How to make sure I get the best financial aid while still deciding between schools.
January 25, 2009 1:00 PM   Subscribe

FinancialAidFilter: How do I decide whether to fill out the FAFSA (for law school) with or without parental info when some schools require and some don't?

I applied to several schools, but there are three main contenders.
School A- I have already been accepted to this school. They require all students under 28 to include parental information on the FAFSA. I'm 24 years old, which means I am not required by the government to include parental info.
School B- I have a good chance of being accepted to this school. They don't require parental info on the FAFSA, but do require parents financial info for students under 28 on a separate form from the school.
School C- I don't have a great chance of getting in here, but if I did, it would be my absolute top choice. They don't require parental information at all for students 24 and over.

Most likely, I will end up in the situation of choosing between schools A and B. School A is weighted slightly higher than school be, but really it may come down to what aid packages I'm offered. C is the most expensive of the three schools, so on the off chance I get in there, I would need all the help I can get.

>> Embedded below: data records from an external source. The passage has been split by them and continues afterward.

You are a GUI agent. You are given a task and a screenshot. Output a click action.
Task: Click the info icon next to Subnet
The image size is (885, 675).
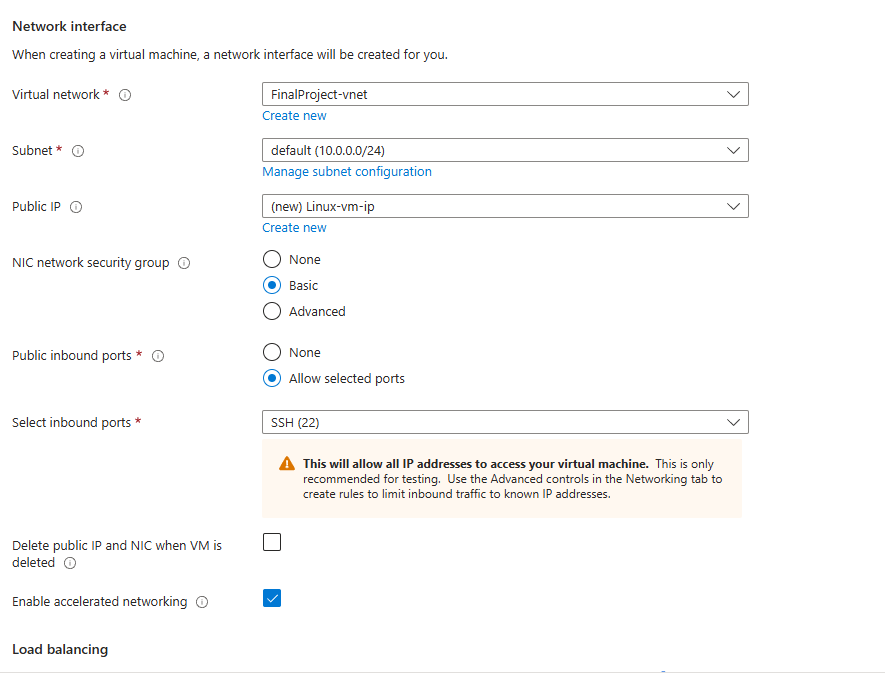[78, 151]
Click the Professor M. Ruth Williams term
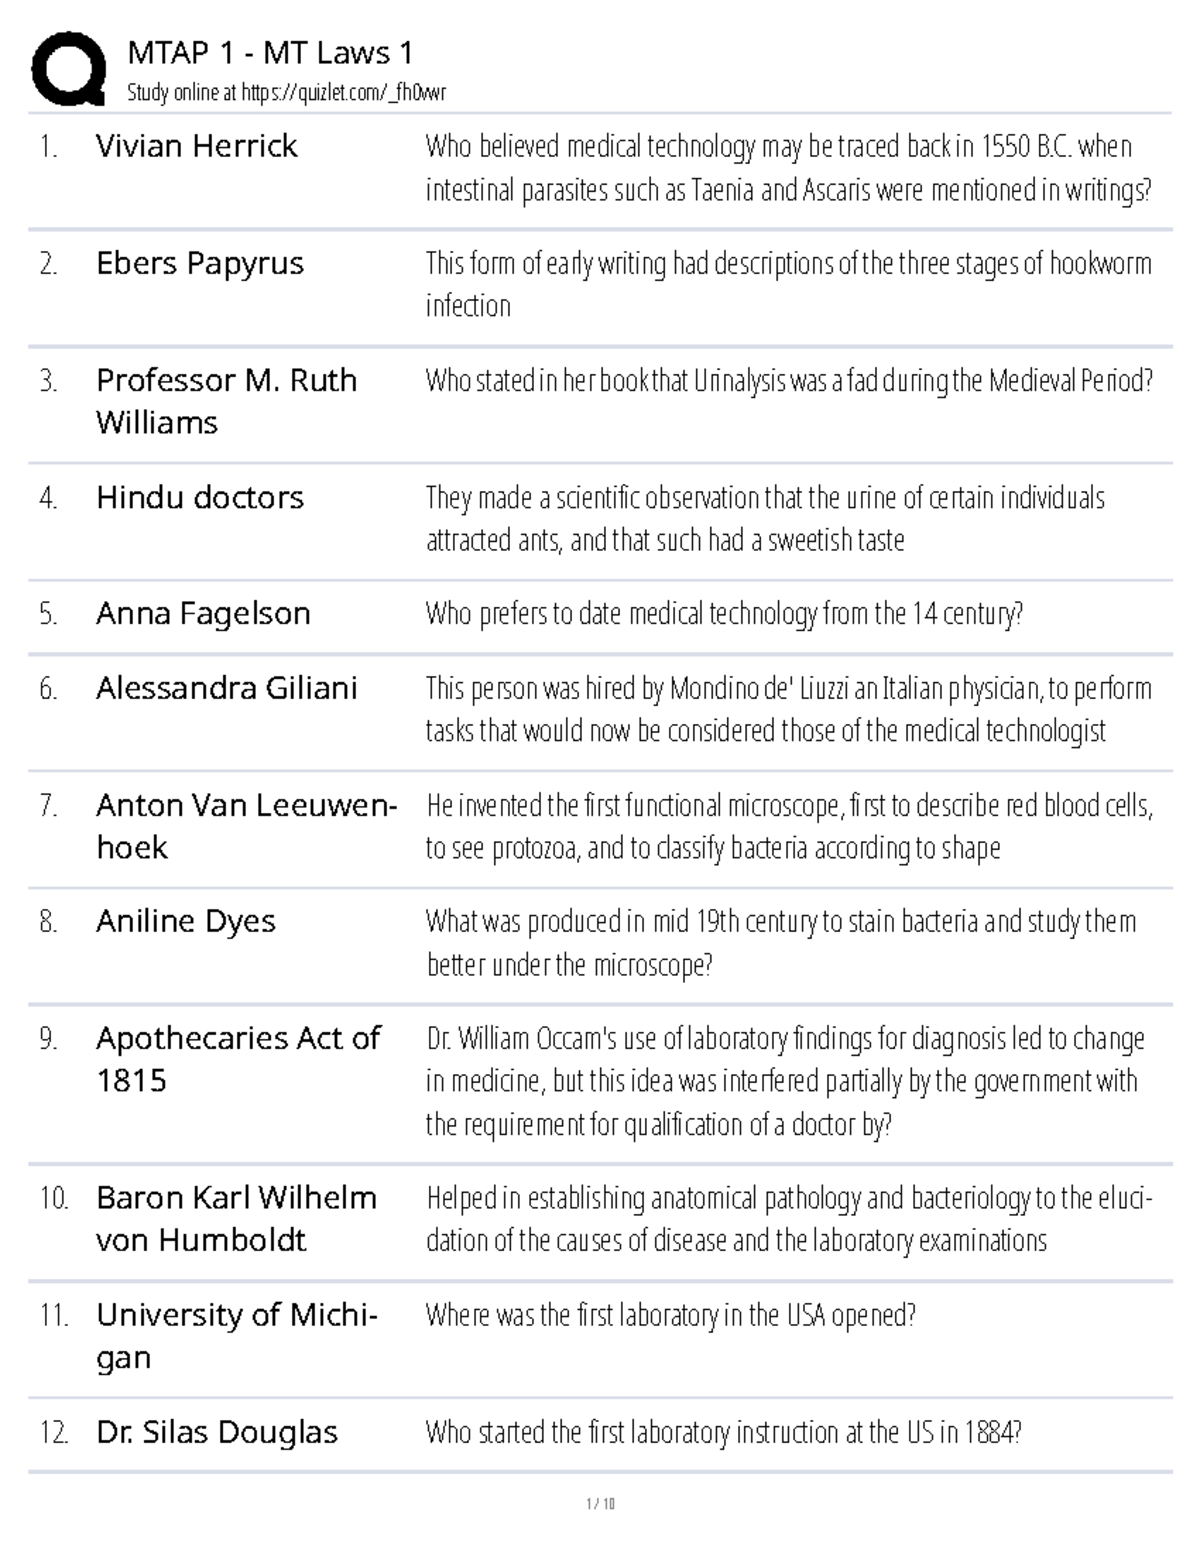1200x1553 pixels. click(226, 401)
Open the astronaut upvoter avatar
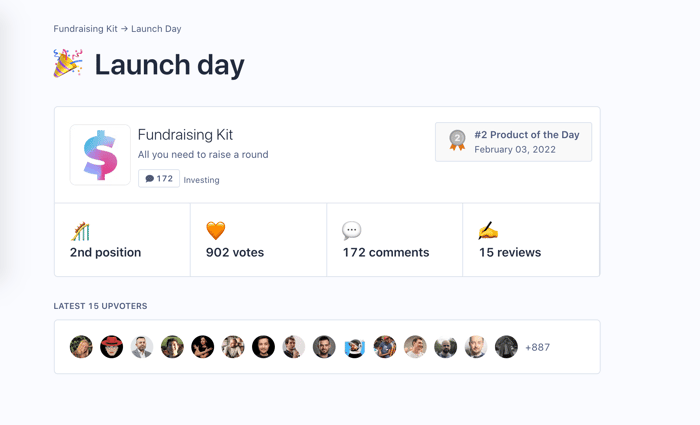 tap(354, 347)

My parents combined made between $50k-$60k last year, and I made just under $30k, I have a younger sister in her 2nd year of college, and all three schools have annual costs of attendance of $60k-$70k, so hopefully that will make me fairly competitive for need-based aid. I don't receive any parental financial support, though, so I really need as much financial aid as I can get. I really don't want to be working nearly full-time in law school like I did in college to support myself. If some schools don't require their info on the FAFSA, I hate that I'm screwing myself out of better aid (like more subsidized vs. unsubsidized loans) by having to include parental info for the sake of one school. School A says that if I just want student loans, I can fill it out with just my own info, but I don't want to keep myself out of the running for their need-based grants.

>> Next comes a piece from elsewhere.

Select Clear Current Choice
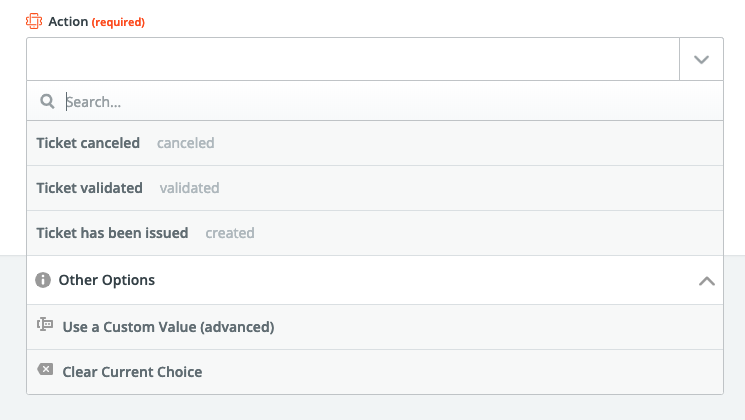745x420 pixels. pyautogui.click(x=375, y=372)
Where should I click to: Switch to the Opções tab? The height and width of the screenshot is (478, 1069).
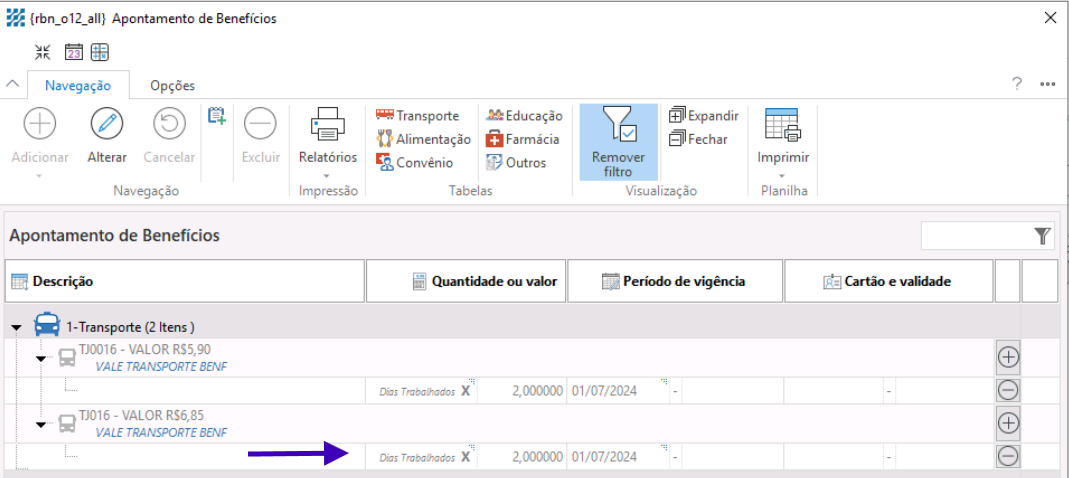172,86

I could wait until I hear back from the other two schools so I can better decide what to do, but I know that earlier is better, and finding out what need-based aid I am offered from each school will help me make the best decision.

Any advice?
posted by anonymous to Education (6 answers total)
When I applied to graduate school (not law school, incidentally), I did not have to give the financial information of my parents for any of the eight schools I applied to. What a weird (and cheap, on their part) requirement. I would contact the financial aid office of the school asking for this information and ask if there's any way you can make a statement of financial independence, as you're not receiving any financial support from your family. I would be wary about putting this information on the FAFSA. Subsidized loans are valuable enough that I wouldn't want to risk it . . .
posted by PhoBWanKenobi at 2:29 PM on January 25, 2009

I worked in financial aid for a few years and it is common that some financial aid offices at higher cost institutions (usually med schools or law schools) will ask for the parental information in order to determine which students will receive their limited need-based grant funding (some schools don't even have need-based grants available for grad students). Since you meet the FAFSA definition of independent status (i.e. >24 years old), that will qualify you for the proper need-based sub vs unsubsidized loan eligibility--and sometimes Federal Perkins loans, which might be available to you as a grad student at these schools. But if the schools have additional need-based grant funds available, you should apply for those based on what each school is requesting. I would suggest that you speak with the financial aid offices at schools A and B to find out the chances of receiving need-based grants based on your parents' income (since you have a sister in college--that counts towards the Expected Family Contribution--EFC, and would show a greater need). School C might not request parental information because they don't have any need-based grant funds available and therefore, you would only be applying via the FAFSA for Perkins (possibly) and sub/unsubsidized loans (so there is no need for parental information in this case). Basically, the parental information is only so schools A and B can hand out their limited need-based grants. The loans will be available to you (unless you are in default of a federal loan) either way. Sub/unsubsidized total = $20,500 per year. Perkins isn't always available, but you might receive that if you (the student) have financial need. Then the GradPLUS loan is available to you up to the Cost of Attendance minus other financial aid (and it is based on your credit). Hope that helps.
posted by angry.polymath at 3:06 PM on January 25, 2009

Before I get to the aid question, this jumped out at me: "annual costs of attendance of $60k-$70k" I hope you mean the total cost of attendance for 3 years, because that doesn't sound right even for the priciest of schools.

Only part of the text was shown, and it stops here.